What’s the history of the NCUA?

Credit union members co-own their institutions and share something in common, such as living in the same geographic area or working in the same profession.

Unlike for-profit banks, credit unions are member-owned nonprofits built around a cooperative model — but very much like banks, they’re still regulated to protect consumers and ensure stability.

In fact, it’s regulation that has allowed credit unions to grow and thrive. In 1934, the Federal Credit Union Act was signed into law by President Franklin D. Roosevelt to facilitate the creation of a nationwide network of credit unions. Under this law, the federal government had authority to issue charters to credit unions and oversee their operations.

Credit union membership expanded rapidly in the decades that followed, and by the 1960s, there were more than 10,000 federal credit unions, with more than 6 million members. Credit unions had grown so prevalent that an independent federal agency was needed to manage their oversight, prompting Congress to create the National Credit Union Administration to fulfill that role.

Since the 1970s, the NCUA has carried out its responsibilities under the FCUA. Because Congress also created the National Credit Union Share Insurance Fund to insure member deposits at federal credit unions, the NCUA is also responsible for monitoring the financial solvency of all federally insured credit unions. It also conducts annual risk assessments for federally insured state-chartered credit unions with $250 million or more in assets.
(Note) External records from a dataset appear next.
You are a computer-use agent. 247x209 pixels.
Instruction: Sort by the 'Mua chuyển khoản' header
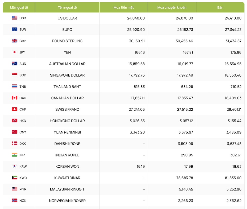coord(172,7)
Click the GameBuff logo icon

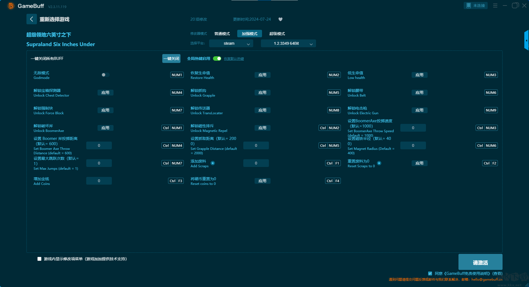click(11, 6)
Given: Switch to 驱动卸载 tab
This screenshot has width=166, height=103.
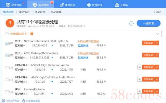Looking at the screenshot, I should (56, 12).
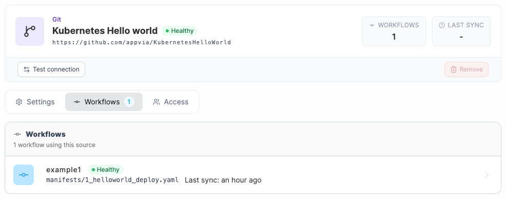Screen dimensions: 507x199
Task: Click the Git branch source icon
Action: coord(30,31)
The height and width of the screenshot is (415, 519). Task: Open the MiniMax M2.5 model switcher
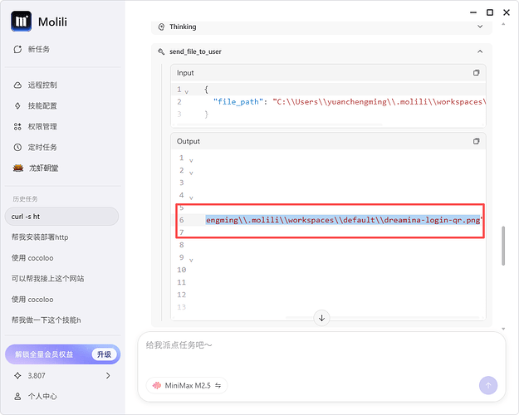tap(187, 386)
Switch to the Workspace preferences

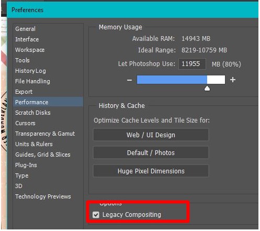pos(30,50)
What is the difference between the FDIC and the NCUA?

While the NCUA regulates credit unions and insures deposits made at credit unions, there’s also an independent federal agency that performs the same function for banks: the Federal Deposit Insurance Corporation, or FDIC.
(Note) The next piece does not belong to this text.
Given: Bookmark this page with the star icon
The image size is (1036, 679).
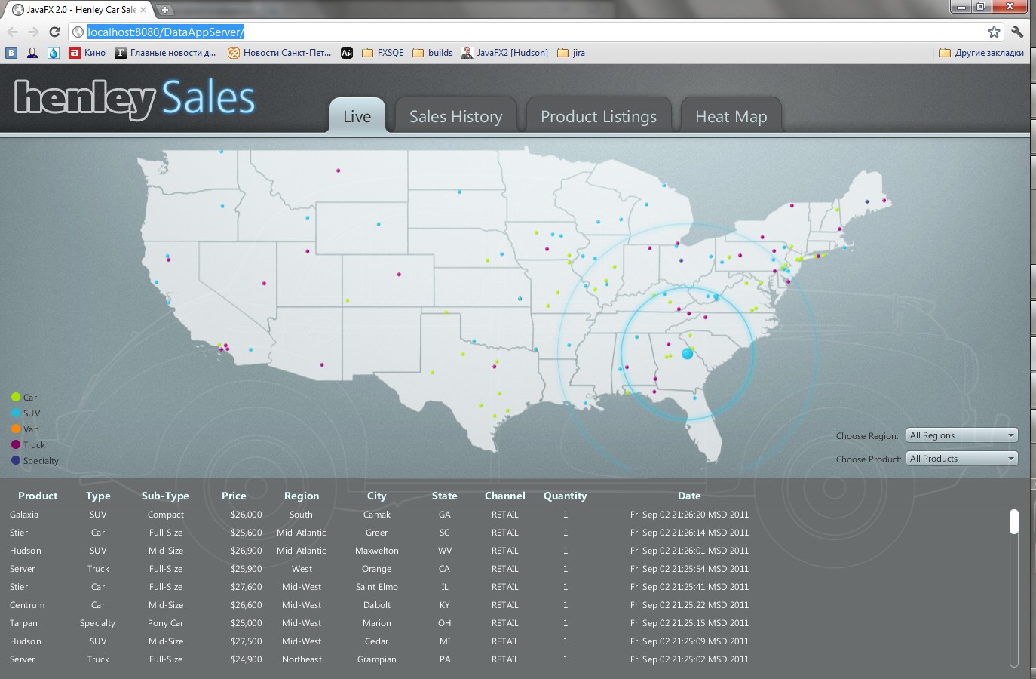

Created in 1933, the FDIC has regulatory authority over more than 4,000 of the nation’s banks. The agency provides up to $250,000 of insurance per depositor for FDIC-insured bank accounts, as well as accounts at financial institutions chartered by the federal government and at state-chartered banks that opt out of joining the Federal Reserve System. To limit risk and attempt to prevent bank failure, the FDIC makes and enforces rules and requires banks to provide periodic reports.
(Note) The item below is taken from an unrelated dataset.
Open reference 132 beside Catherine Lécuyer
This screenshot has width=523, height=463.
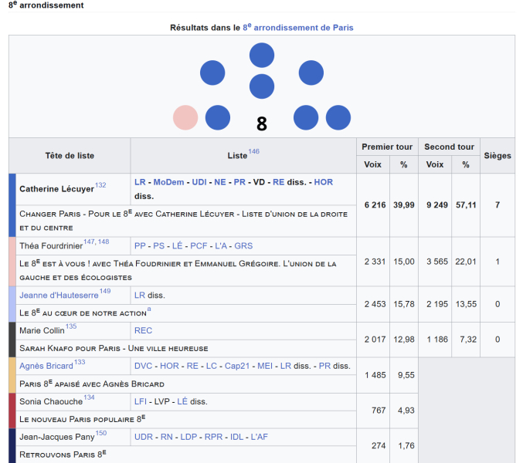click(x=100, y=186)
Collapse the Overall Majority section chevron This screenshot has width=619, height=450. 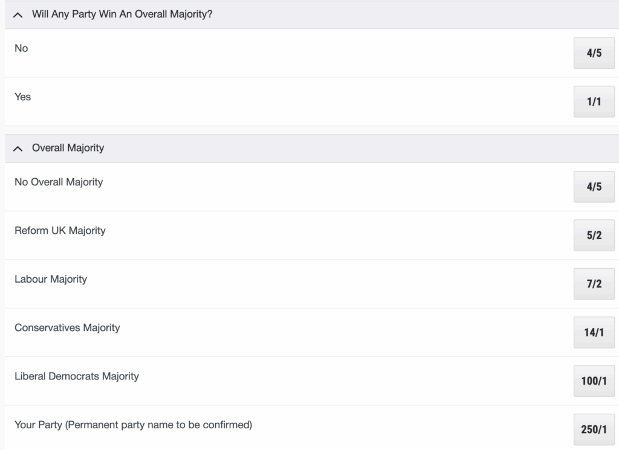(18, 148)
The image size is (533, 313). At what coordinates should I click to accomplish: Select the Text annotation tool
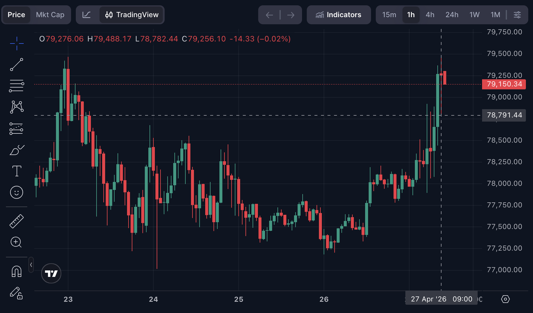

If this description of the FDIC’s mission sounds familiar, that’s because it’s not unlike that of the NCUA. The big difference is the type of financial institution holding the insured deposits.

Why is the NCUA important?

When credit unions close or are put into conservatorship because of serious financial problems, they may not actually have enough money on hand to return the cash each member had deposited with the credit union. If not for the NCUA, some credit union members might never again see the money from their savings or checking account.

But because of the NCUA, no members of a federally insured credit union have lost their money when a credit union has gone under. When that happens, members typically get their funds — from qualified accounts and up to the insured limit — back within just five days.

Federal insurance for deposits not only protects the faith of individual consumers in financial institutions, it also protects the economy as a whole.

When consumers fear their deposits aren’t safe, bank runs happen. Consumers rush to withdraw their funds, the bank is put at risk of failure and confidence in the system is shaken — leading more people to rush to make withdrawals at other banks and starting the process all over again.

When customers know their funds are safe because the government insures the money, it’s less likely they’ll run to pull their money out just because of bad economic news. It’s the FDIC and the NCUA that give Americans the confidence to deposit their hard-earned cash.


Bottom line

The NCUA allows consumers to trust credit unions across the United States. However, not every credit union is insured or regulated by NCUA. Some state-chartered credit unions have private insurers, which means deposits are protected — but not by the full faith and credit of the United States government. If you want to make sure your credit union is protected by the NCUA Share Insurance Fund, look for the NCUA designation or visit the NCUA’s online locator. When you find it, you’ll know the National Credit Union Administration is looking out for your money.